O teu bom gosto é o desgosto do vizinho. O cara do terno risca de giz, gravata slim com nó Windsor e camisa de colarinho italiano acha brega o guri que se equilibra em cima do skate enquanto faz malabarismos sem deixar a calça semi-arriada cair por inteiro.
Tem gente que coleciona cactos, apesar dos constantes cortes, afinal de contas, o espinho nasceu pra espezinhar. Outros preferem colecionar latas de cerveja como troféus, conquistas de etílicos campeonatos em travessias de bar em bar.
Vai ali no Acampamento Farroupilha — apoteose da cultura gaudéria — e grita: “eu prefiro sushi!”. Grita lá: “que-que-querem com picanha, o néctar dos deuses é atum”. Vai lá pra ver a vaia assombrosa, vai!
O bom gosto depende sempre de que lado da torcida o cara está.
Tem louco pra tudo. O silêncio de uns é o gatilho pra ansiedade de outros. Bons modos à mesa? E como faz quem não tem mesa pra almoçar? Serve de que preferir picanha a atum? E o faminto que esperneia lá debaixo da linha da pobreza? Come o que pra silenciar a fome que corrói suas entranhas?
“Eu gosto dos que têm fome, dos que morrem de vontade, dos que secam de desejo, dos que ardem”. Pois é, Adriana... Nem todo metaleiro te curte, nem teu flerte com o funk aproximou os MCs do teu universo, os modernos te veem brega e os bregas te veem moderna. C’est la vie!
O bom gosto separa papos de grenás, calvos de cabeludos, infratores de juízes, sertanejos universitários de acadêmicos inovadores. O bom gosto divide os que adoram pão de queijo e desprezam croissant.
Covardes são vistos como corajosos, por quem julga ter bom senso.

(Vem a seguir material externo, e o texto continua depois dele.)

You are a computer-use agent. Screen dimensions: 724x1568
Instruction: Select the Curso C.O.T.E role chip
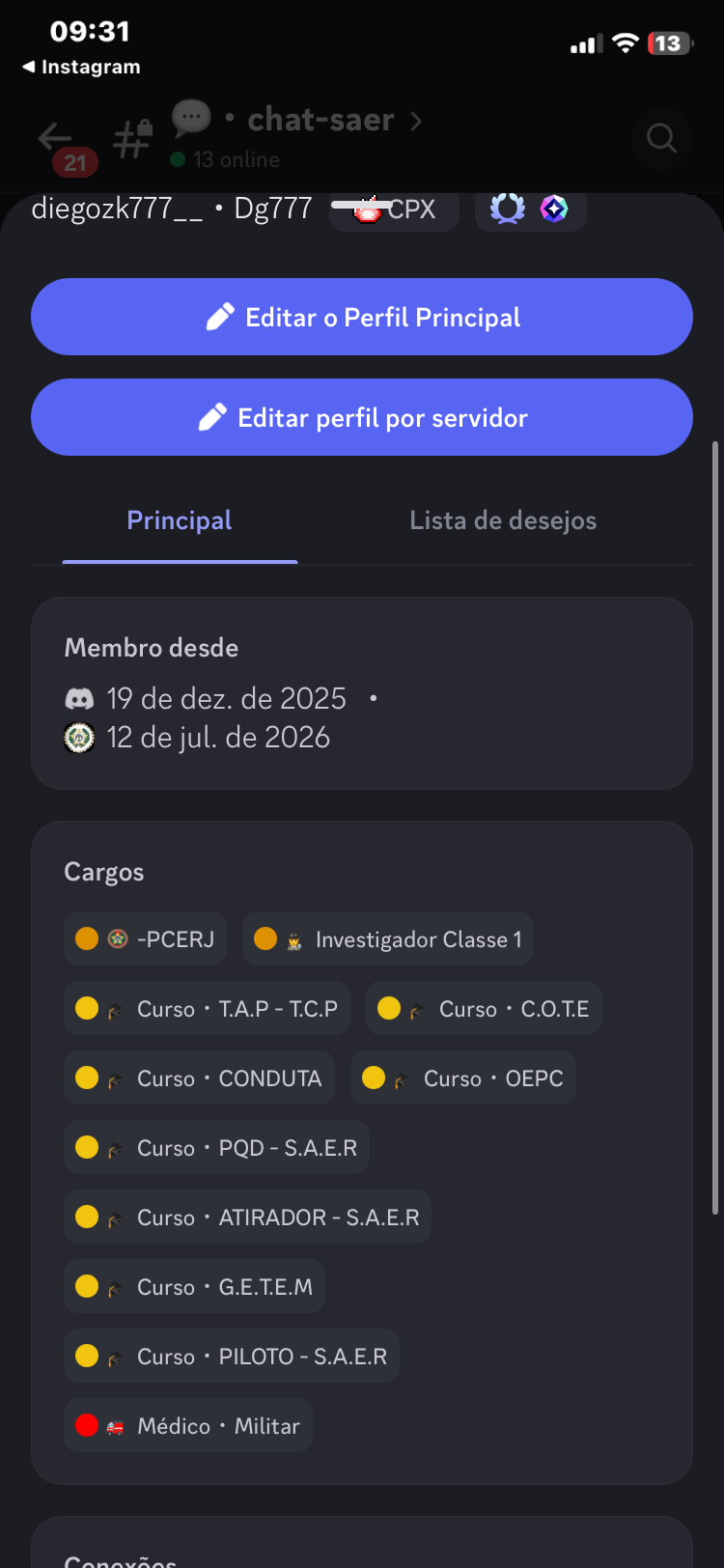(x=484, y=1008)
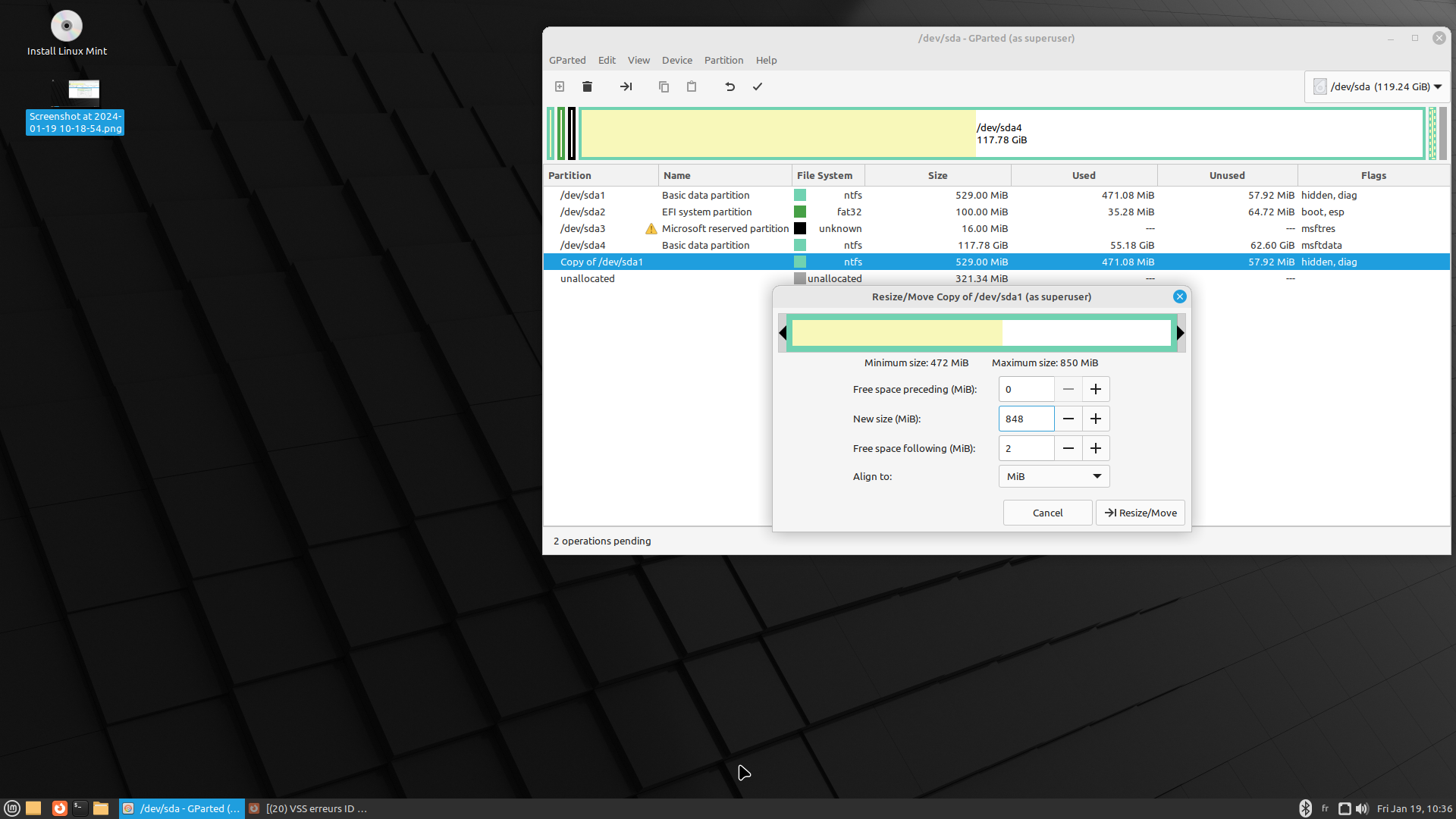Viewport: 1456px width, 819px height.
Task: Open the Partition menu
Action: click(x=723, y=60)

Por outro lado, insensatos questionam o bom senso dos covardes.
Picolé de uva, suco de uva, vinho frisante, shampoo de uva, gloss de uva, pastel de sagu de uva, carré de cordeiro harmonizado com vinho syrah, arroz com uva passa.
Haja criatividade pra lidar com a mesma fruta, a soberana que apimenta o desejo de todos os municípios da Serra, ávidos por chamar a uva de amada rainha.
Lembrando que a videira despreza fronteiras, cercas e muros.
“Eu não gosto do bom gosto” é a senha da crônica. “Eu não condeno mentiras, eu não condeno vaidades”. O bom gosto compra quase tudo, menos o bom senso. “Eu suporto aparências”.
Aparentemente, os que têm fome estão sempre morrendo de vontade, né, Adriana? O custo do desejo é o escambo do tempo de vida versus o suor do trabalho.
— Garçom, embrulha o bom gosto que eu vou levar pro vira-lata.
— E qualé o nome do cusco?
— Bom Senso. Ele come picanha e arrota sushi de atum.